:: WHAT TO PRODUCE ::
The full listing should be set down again precisely.
*** Block opens ***
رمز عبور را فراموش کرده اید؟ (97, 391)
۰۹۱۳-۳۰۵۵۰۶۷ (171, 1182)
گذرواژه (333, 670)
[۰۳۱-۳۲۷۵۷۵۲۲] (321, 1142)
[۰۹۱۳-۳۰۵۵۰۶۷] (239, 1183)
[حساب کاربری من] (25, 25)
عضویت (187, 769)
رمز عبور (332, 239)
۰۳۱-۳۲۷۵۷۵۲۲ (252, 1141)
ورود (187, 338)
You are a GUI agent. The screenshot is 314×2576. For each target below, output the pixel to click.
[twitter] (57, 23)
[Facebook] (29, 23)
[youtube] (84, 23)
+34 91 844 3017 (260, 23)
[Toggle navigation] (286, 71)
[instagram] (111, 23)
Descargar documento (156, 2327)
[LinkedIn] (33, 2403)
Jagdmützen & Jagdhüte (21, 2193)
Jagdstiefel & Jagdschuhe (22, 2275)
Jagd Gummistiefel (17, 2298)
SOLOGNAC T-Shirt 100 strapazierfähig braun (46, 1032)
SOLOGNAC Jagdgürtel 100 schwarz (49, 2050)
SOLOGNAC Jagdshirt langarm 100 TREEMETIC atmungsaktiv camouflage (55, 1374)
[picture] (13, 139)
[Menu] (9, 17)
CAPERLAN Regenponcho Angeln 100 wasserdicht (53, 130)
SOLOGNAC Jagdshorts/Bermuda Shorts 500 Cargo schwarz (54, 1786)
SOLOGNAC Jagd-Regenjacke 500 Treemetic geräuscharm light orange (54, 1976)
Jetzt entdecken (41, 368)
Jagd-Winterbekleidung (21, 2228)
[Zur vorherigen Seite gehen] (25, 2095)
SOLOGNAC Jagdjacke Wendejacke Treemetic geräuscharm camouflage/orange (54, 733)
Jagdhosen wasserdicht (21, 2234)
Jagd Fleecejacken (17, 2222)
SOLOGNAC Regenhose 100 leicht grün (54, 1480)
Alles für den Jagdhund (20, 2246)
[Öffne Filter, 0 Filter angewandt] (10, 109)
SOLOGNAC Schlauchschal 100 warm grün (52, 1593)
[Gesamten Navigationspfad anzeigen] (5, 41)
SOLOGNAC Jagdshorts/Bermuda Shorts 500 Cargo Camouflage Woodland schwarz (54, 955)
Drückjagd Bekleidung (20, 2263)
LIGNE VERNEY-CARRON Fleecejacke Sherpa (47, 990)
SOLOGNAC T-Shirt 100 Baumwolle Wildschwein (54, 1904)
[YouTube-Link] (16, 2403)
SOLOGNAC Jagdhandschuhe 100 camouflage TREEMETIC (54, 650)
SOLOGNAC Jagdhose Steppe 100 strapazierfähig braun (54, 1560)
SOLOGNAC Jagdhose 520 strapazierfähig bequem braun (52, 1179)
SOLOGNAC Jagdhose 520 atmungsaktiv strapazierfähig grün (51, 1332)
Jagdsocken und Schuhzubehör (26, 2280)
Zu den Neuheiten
*** Block closes ***
:: THE COMPLETED TASK ::
رمز عبور را فراموش کرده اید؟ (97, 391)
۰۹۱۳-۳۰۵۵۰۶۷ (171, 1182)
گذرواژه (333, 670)
[۰۳۱-۳۲۷۵۷۵۲۲] (321, 1142)
[۰۹۱۳-۳۰۵۵۰۶۷] (239, 1183)
[حساب کاربری من] (25, 25)
عضویت (187, 769)
رمز عبور (332, 239)
۰۳۱-۳۲۷۵۷۵۲۲ (252, 1141)
ورود (187, 338)
You are a GUI agent. The screenshot is 314×2576. For each target below, output the pixel to click.
[twitter] (57, 23)
[Facebook] (29, 23)
[youtube] (84, 23)
+34 91 844 3017 (260, 23)
[Toggle navigation] (286, 71)
[instagram] (111, 23)
Descargar documento (156, 2327)
[LinkedIn] (33, 2403)
Jagdmützen & Jagdhüte (21, 2193)
Jagdstiefel & Jagdschuhe (22, 2275)
Jagd Gummistiefel (17, 2298)
SOLOGNAC T-Shirt 100 strapazierfähig braun (46, 1032)
SOLOGNAC Jagdgürtel 100 schwarz (49, 2050)
SOLOGNAC Jagdshirt langarm 100 TREEMETIC atmungsaktiv camouflage (55, 1374)
[picture] (13, 139)
[Menu] (9, 17)
CAPERLAN Regenponcho Angeln 100 wasserdicht (53, 130)
SOLOGNAC Jagdshorts/Bermuda Shorts 500 Cargo schwarz (54, 1786)
SOLOGNAC Jagd-Regenjacke 500 Treemetic geräuscharm light orange (54, 1976)
Jetzt entdecken (41, 368)
Jagd-Winterbekleidung (21, 2228)
[Zur vorherigen Seite gehen] (25, 2095)
SOLOGNAC Jagdjacke Wendejacke Treemetic geräuscharm camouflage/orange (54, 733)
Jagdhosen wasserdicht (21, 2234)
Jagd Fleecejacken (17, 2222)
SOLOGNAC Regenhose 100 leicht grün (54, 1480)
Alles für den Jagdhund (20, 2246)
[Öffne Filter, 0 Filter angewandt] (10, 109)
SOLOGNAC Schlauchschal 100 warm grün (52, 1593)
[Gesamten Navigationspfad anzeigen] (5, 41)
SOLOGNAC Jagdshorts/Bermuda Shorts 500 Cargo Camouflage Woodland schwarz (54, 955)
Drückjagd Bekleidung (20, 2263)
LIGNE VERNEY-CARRON Fleecejacke Sherpa (47, 990)
SOLOGNAC T-Shirt 100 Baumwolle Wildschwein (54, 1904)
[YouTube-Link] (16, 2403)
SOLOGNAC Jagdhandschuhe 100 camouflage TREEMETIC (54, 650)
SOLOGNAC Jagdhose Steppe 100 strapazierfähig braun (54, 1560)
SOLOGNAC Jagdhose 520 strapazierfähig bequem braun (52, 1179)
SOLOGNAC Jagdhose 520 atmungsaktiv strapazierfähig grün (51, 1332)
Jagdsocken und Schuhzubehör (26, 2280)
Zu den Neuheiten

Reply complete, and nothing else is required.